Exercise →
Only the lines from the one containing "Task: Click the Google Earth logo" through the one containing "Task: Switch to the Pipeline tab" should be printed, exactly as they appear below, with both ends included.

══ Supplied records

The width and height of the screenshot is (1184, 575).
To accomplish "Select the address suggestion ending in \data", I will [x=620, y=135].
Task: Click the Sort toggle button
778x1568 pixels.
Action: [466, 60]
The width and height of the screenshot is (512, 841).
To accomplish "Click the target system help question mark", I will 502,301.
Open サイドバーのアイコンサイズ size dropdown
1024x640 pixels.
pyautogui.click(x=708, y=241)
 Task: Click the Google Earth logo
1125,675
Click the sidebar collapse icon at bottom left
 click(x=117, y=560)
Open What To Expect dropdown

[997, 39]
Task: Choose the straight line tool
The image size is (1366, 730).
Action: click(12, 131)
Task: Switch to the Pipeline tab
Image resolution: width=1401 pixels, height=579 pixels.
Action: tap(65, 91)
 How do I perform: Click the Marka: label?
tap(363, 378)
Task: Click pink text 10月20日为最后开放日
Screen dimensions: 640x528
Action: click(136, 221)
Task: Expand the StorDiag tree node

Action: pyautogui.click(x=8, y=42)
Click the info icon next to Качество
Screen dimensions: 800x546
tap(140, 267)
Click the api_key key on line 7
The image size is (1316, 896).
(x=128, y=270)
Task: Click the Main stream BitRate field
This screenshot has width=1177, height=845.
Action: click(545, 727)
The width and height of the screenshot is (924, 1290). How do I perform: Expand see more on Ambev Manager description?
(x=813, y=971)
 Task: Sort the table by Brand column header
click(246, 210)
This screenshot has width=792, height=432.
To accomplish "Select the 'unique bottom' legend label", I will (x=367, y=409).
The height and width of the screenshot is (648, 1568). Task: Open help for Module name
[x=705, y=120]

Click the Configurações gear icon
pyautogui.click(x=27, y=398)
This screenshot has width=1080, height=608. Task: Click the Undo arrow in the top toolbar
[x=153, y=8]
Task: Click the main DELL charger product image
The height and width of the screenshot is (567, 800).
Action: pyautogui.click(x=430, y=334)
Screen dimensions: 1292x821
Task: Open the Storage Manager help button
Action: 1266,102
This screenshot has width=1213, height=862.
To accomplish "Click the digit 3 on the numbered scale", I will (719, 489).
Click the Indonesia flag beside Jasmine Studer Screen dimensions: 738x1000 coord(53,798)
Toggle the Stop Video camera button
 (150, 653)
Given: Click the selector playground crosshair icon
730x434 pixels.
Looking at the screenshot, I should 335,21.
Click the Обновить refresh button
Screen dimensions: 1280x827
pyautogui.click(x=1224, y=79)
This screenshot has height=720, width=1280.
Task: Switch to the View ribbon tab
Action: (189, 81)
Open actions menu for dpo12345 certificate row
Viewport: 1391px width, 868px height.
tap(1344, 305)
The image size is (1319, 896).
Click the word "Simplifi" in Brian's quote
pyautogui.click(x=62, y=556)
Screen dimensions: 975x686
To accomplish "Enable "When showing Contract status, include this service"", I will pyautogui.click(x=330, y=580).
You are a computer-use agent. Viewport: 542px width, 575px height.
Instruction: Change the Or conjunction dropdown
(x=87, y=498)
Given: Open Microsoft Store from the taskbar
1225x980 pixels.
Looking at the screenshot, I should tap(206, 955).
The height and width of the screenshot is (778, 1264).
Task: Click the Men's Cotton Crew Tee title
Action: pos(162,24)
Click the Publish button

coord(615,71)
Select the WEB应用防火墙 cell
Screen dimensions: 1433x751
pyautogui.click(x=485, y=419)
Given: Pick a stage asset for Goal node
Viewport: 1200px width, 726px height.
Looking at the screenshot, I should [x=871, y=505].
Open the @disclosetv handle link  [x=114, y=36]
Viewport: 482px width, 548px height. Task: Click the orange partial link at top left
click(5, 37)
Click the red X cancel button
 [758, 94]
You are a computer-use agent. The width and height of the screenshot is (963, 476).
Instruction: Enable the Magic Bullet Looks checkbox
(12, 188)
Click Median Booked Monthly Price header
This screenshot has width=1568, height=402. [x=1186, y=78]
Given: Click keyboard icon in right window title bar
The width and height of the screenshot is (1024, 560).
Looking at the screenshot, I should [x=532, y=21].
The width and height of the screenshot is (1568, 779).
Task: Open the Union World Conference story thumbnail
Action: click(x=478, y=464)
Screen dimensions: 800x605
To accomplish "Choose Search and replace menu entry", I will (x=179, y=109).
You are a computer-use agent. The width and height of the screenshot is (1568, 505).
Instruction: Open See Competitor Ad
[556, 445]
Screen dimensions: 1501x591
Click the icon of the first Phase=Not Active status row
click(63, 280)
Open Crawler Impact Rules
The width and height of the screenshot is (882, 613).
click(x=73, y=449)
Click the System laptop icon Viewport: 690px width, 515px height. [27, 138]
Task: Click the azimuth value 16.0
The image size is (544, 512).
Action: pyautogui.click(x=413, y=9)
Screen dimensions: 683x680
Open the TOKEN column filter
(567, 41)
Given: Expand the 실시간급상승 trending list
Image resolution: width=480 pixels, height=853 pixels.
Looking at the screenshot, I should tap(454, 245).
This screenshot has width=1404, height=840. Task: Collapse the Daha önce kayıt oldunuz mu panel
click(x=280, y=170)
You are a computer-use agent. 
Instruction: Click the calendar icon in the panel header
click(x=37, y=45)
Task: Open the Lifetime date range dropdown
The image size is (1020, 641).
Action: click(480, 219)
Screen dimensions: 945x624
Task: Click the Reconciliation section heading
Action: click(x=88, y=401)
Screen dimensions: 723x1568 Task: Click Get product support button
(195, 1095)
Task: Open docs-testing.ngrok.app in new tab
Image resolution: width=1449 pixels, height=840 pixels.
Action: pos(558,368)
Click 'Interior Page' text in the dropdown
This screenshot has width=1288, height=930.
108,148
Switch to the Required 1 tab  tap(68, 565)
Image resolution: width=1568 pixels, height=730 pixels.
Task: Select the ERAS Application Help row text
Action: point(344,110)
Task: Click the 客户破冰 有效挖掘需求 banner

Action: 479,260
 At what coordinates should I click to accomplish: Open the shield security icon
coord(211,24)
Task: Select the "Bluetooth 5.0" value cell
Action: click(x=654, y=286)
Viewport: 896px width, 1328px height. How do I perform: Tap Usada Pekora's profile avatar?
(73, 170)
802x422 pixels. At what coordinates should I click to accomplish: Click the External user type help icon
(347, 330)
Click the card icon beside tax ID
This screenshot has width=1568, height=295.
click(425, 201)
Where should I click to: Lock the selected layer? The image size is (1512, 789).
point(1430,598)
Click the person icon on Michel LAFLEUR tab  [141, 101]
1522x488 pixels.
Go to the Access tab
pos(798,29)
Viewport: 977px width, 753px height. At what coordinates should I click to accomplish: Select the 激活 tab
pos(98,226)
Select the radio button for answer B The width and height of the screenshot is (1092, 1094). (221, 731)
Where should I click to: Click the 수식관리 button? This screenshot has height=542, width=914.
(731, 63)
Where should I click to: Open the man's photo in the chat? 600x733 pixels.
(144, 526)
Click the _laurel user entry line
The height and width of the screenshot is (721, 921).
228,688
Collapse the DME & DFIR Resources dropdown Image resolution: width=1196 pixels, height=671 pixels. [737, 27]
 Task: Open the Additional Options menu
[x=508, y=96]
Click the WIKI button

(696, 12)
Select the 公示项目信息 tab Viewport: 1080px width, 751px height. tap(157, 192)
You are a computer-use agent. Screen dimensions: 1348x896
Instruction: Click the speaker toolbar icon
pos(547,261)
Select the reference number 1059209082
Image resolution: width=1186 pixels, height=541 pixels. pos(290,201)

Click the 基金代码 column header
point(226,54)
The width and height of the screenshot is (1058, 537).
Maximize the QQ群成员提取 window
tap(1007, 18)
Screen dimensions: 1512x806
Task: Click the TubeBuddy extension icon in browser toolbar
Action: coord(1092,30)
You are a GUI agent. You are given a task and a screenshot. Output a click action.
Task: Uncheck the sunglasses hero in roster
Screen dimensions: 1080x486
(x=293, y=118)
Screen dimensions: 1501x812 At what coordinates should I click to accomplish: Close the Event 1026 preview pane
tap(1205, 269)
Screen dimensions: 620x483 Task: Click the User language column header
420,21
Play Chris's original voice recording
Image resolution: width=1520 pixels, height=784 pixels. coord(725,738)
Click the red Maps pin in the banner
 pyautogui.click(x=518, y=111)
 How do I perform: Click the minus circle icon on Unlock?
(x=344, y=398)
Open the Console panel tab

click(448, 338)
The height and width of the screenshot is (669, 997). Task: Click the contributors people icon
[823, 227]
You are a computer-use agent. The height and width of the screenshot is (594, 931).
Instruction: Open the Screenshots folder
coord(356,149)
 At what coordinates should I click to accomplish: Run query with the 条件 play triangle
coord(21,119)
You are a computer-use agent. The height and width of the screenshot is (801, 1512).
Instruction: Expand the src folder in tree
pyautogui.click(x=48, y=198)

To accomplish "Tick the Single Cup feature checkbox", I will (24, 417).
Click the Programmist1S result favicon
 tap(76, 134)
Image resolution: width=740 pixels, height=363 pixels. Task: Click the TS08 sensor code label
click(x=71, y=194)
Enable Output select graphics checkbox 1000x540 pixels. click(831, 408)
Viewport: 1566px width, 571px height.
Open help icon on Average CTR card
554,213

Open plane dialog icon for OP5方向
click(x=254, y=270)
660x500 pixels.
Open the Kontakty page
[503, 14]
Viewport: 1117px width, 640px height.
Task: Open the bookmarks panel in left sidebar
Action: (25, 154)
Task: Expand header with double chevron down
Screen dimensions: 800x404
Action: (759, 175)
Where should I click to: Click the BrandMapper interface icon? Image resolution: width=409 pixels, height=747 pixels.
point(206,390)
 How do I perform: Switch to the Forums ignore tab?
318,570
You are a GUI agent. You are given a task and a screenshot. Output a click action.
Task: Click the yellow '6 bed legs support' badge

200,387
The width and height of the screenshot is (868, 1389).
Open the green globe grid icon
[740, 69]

════

Result →
 Task: Click the Google Earth logo
1125,675
Click the sidebar collapse icon at bottom left
 click(x=117, y=560)
Open What To Expect dropdown

[997, 39]
Task: Choose the straight line tool
The image size is (1366, 730).
Action: click(12, 131)
Task: Switch to the Pipeline tab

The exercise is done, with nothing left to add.